Given that the budget is represented as an authority to spend and as limit not be exceeded, it follows logically that the realization by managers that the budget has top management support will make them believe that they must not exceed the spending limit without authority and where it is exceeded there must be good reasons for that.

But H.L BHATTA (1977), would like us to see the futurist aspect of budgeting through his emphasis on future, in his definition of a budget.  He says that a budget is, an estimate of future source of income and expenditure including station of future intentions within a given period of time.  The futuristic aspect of budget has its origin from the fact that there is a budget period during which a budget should be prepared in readiness for the next fiscal year.

 

The future orientation of budget carries with it elements of uncertainty and for casting.  For the fact that the future is uncertain, the figures budgeted are likely to be more or less than the actual performance this then gives rise to both favourable and unforourable variances from the budget.  Forecasting does not only require one to understand the past to a reasonable extent but also to have a logical estimate of the future in budgeting for instance, an organization might make a sales forcast which might be affected by demographic, political legal and social factors.  Although this is not a discussion on forecasting, the future orientation of budgets, there are elements of uncertainty and forecasting.

Budgets are planning tools and should have some qualities for them to be good.

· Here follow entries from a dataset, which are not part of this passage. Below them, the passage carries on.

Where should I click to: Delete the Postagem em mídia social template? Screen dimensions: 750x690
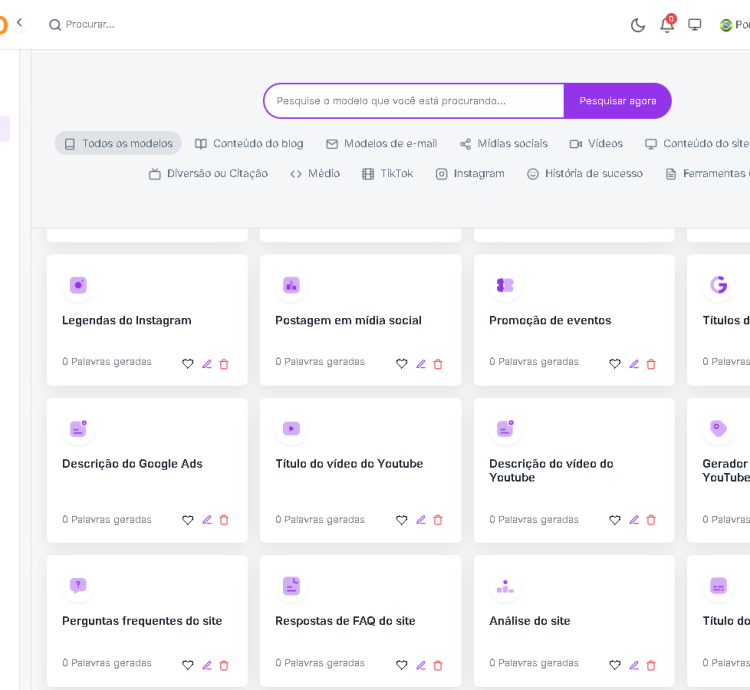(x=438, y=364)
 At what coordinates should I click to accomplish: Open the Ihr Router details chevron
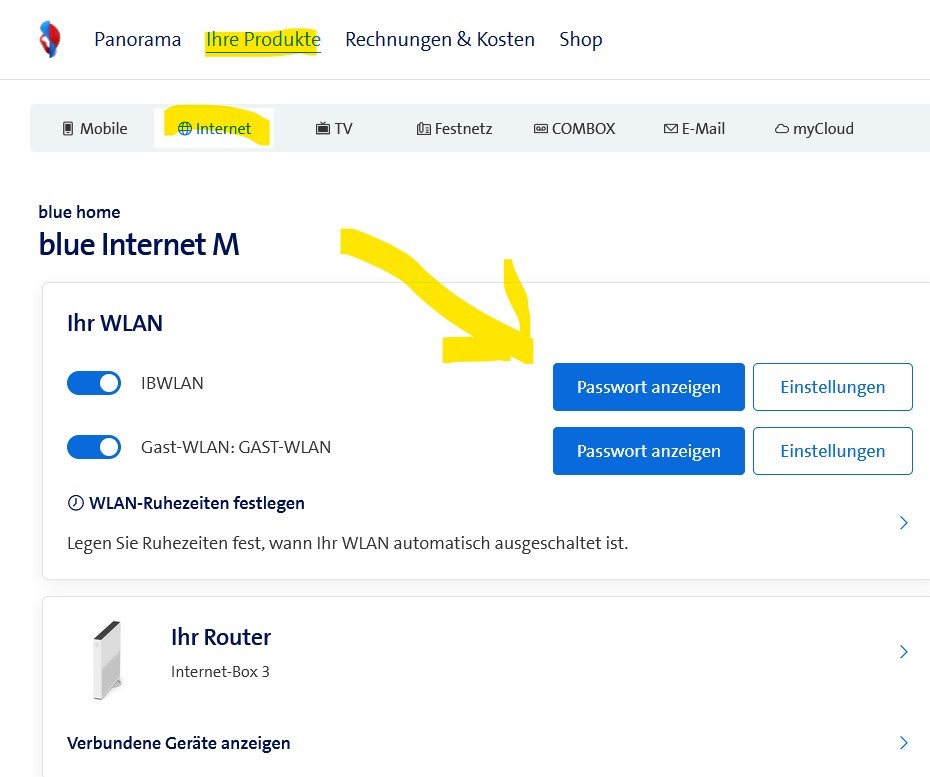[x=903, y=651]

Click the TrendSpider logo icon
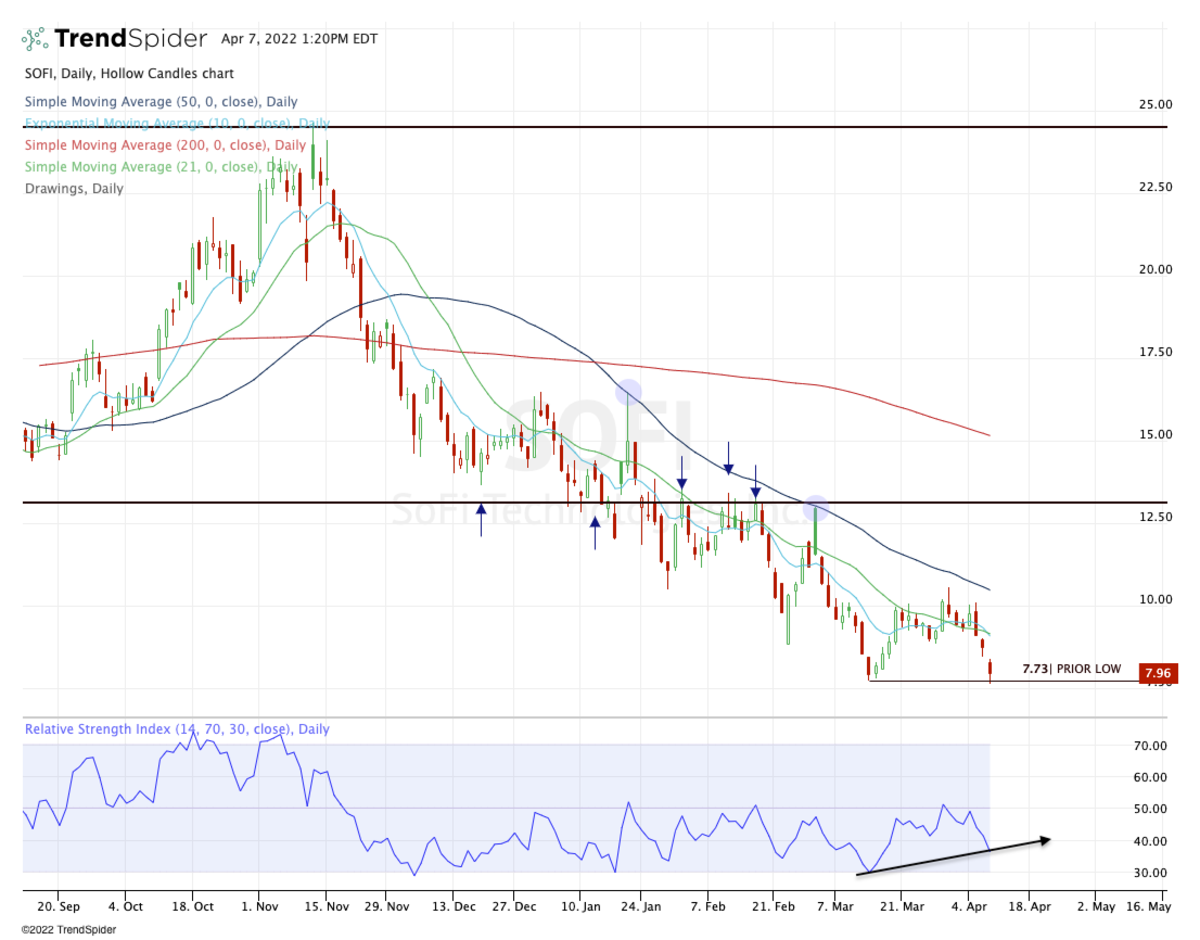(x=35, y=39)
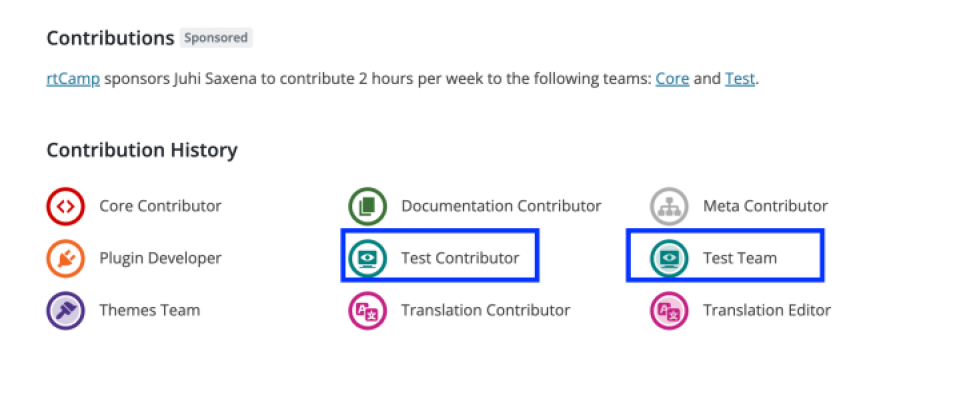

KNIGHT AND WEINWURLLM (1964) who wrote on the characteristics of good budgeting said that, A good budgeting system is characterized by:

  1. An active participation by all levels of management in the preparation and administration of budget.
  2. A clear understanding of budgets and set standard that can be attainable.
  3. Flexible built in to the planning and control processes.
  4. Assignment of authority and responsibility for a sound organization structure.
  5. Adaptation of the accounting system facilitates the planning and control process.
  6. Provide education for employee in order to achieve a meaningful participation and involvement.

 

Regardless of the above characteristics of a good budget, men would not classify a budget as good unless that budget has something to do with their welfare.  Therefore the budget that increases the rate of inflation, the rate of unemployment and the misery as a good budget by any standard.

 

2.2     BUDGETARY CONTROL

Budgets fall under the realm of planning.  To follow up planning there should be element of control.  Budgetary control is therefore the element of control applied to Orjih John (2001), budgetary control is used for assigning responsibilities, planning and controlling performance, guiding managerial and other activities of the firm towards the achievement of organizational objectives.  If control to be effected in any organization, it should pervade targets of performance in sectional divisional and departmental budgets and also ensure that activities of the organization, good congruence and managerial effort are achieved.

 

The terminology of the chartered institute of management accounting (CIMA) also has its definition of budgetary control as the establishment of budgets relating the responsibility of executives to the requirements of a policy, and the continuos comparison of actual with budgeted results either to serve by individual action the objectives of that policy or to provide a basis for its revision.  This definitions is all embracing for it does not only suggest that work should be divided according to the hierarchial structure of an organization, but also that the work should be tied to management policy (budget) it does not not end there; it went further to state that there should be continuous comparison of performance with plan.  This comparison makes variances from the budget inevitable as echoed by SCAPENS (1985)” outcomes will not necessarily equal the original estimates, even if the estimate were accurate and the process has been under control.  Some variation around the estimate expected outcome is inevitable”.